地球信息科学学报 ›› 2022, Vol. 24 ›› Issue (10): 1982-1992.doi: 10.12082/dqxxkx.2022.210601

• 城市功能 • 上一篇    下一篇

从多年份出租车出行分布数据中探测城市完备功能子区域的方法研究

甄卓1(), 康朝贵1,2,*()   

  1. 1.武汉大学遥感信息工程学院,武汉 430079
    2.中国地质大学(武汉)国家地理信息系统工程技术研究中心,武汉 430078
  • 收稿日期:2021-10-03 修回日期:2021-12-01 出版日期:2022-10-25 发布日期:2022-12-25
  • 通讯作者: *康朝贵(1986— ),男,湖南衡阳人,教授,主要从事城市信息学研究。E-mail: kangchaogui@cug.edu.cn
  • 作者简介:甄卓(1996— ),男,辽宁朝阳人,硕士研究生,主要从事地理可视分析研究。E-mail: lazzyzhen@whu.edu.cn
  • 基金资助:
    国家重点研发计划项目(2017YFB0503600);国家重点研发计划项目(2019YFE0106500);国家自然科学基金项目(41601484);国家自然科学基金项目(41830645)

Delineating Urban Subdistricts with Comprehensive Functions from Taxi Trajectory Data in Multiple Years

ZHEN Zhuo1(), KANG Chaogui1,2,*()   

  1. 1. School of Remote Sensing and Information Engineering, Wuhan University, Wuhan 430079, China
    2. National Engineering Research Center of Geographic Information System, China University of Geosciences (Wuhan), Wuhan 430078, China
  • Received:2021-10-03 Revised:2021-12-01 Online:2022-10-25 Published:2022-12-25
  • Supported by:
    National Key Research and Development Program of China(2017YFB0503600);National Key Research and Development Program of China(2019YFE0106500);National Natural Science Foundation of China(41601484);National Natural Science Foundation of China(41830845)

摘要:

研究城市功能子区域的动态演变特征可以帮助人们理解城市发展规律和进行城市规划,然而对这种动态性进行分析的手段一直以来较为匮乏。城市出行大数据的出现虽然提供了刻画和分析功能子区及其动态的工具,但是在方法层面仍缺乏克服长时期出行数据内在时空随机性的方案。本研究尝试从长时间段人口稳定流动的层面来分析城市内部是否存在具有完备功能的子区域。将具有完备功能的子区域定义为城市结构中内部流量显著高于外部连通流量且相对稳定的子区域的集合,并利用多年份的出租车轨迹数据来构建城市居民出行网络,进而利用网络分析中的社团发现算法来探测城市的完备功能子区域及其随时间的动态变化。为了实现这一目标,本研究提出了一种针对时序轨迹数据的时空耦合网络模型,尝试克服多年份出租车出行数据中潜在的时空随机性(如:时空突变),并在此模型的基础上提出了一种基于多层网络社团发现算法的城市完备功能子区动态探测手段,实现对城市完备功能子区域时空演变的追踪分析。最后,以北京市2012—2017年的出租车轨迹数据为例,使用该方法实现了北京市城区完备功能子区的动态探测,进而揭示了4类不同完备功能子区域的特征与发展态势。

关键词: 移动轨迹分析, 城市功能子区, 社团发现, 时空网络模型, 出租车数据, 北京市

Abstract:

With the penetration of portable devices such as mobile phones and navigators that carry GPS sensors, the trajectory data generated by people's daily life have rapidly increased.

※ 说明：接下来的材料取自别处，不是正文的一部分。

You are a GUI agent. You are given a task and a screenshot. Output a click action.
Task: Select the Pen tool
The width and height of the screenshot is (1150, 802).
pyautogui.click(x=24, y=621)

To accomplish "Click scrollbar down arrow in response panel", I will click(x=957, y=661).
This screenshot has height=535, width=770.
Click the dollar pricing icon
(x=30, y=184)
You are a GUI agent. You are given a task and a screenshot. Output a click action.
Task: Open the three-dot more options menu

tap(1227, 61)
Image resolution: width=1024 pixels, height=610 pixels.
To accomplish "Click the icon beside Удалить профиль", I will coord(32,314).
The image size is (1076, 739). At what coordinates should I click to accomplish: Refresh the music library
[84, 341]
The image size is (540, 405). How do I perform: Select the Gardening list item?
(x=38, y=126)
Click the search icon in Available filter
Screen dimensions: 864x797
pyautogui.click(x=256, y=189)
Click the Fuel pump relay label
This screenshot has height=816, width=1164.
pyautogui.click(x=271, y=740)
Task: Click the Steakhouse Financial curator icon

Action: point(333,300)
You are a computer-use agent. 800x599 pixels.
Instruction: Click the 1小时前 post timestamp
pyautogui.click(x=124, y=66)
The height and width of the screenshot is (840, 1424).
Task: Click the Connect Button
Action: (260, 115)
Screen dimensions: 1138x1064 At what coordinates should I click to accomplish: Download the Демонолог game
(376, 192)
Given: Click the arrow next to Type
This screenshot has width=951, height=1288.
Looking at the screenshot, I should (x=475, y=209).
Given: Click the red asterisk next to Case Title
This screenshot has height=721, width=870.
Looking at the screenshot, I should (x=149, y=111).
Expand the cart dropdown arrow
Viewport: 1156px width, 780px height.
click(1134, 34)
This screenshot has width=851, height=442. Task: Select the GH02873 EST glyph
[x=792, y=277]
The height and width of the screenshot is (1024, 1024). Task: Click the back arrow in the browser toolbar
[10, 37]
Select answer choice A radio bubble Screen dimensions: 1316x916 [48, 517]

Such kind of large-scale trajectory data have been gradually applied to traffic planning, urban management, behavioral analysis, recommendation system, and other fields. In urban studies, urban sub-center detection has always been one of the important topics in the exploration of urbanization. In this paper, we define urban subdistricts with comprehensive functions as a collection of sub-regions within which the internal traffic is significantly higher than their external connected traffic. To detect these subdistricts, a spatiotemporal coupling network model for time series trajectory data is proposed. Based on this model, a multi-layer network community discovery algorithm is proposed to detect dynamic activity sub-area. Taking the taxi trajectory data of Beijing from 2012 to 2017 as an example, this method is used to realize the dynamic detection and analysis of subdistricts with comprehensive urban functions in Beijing.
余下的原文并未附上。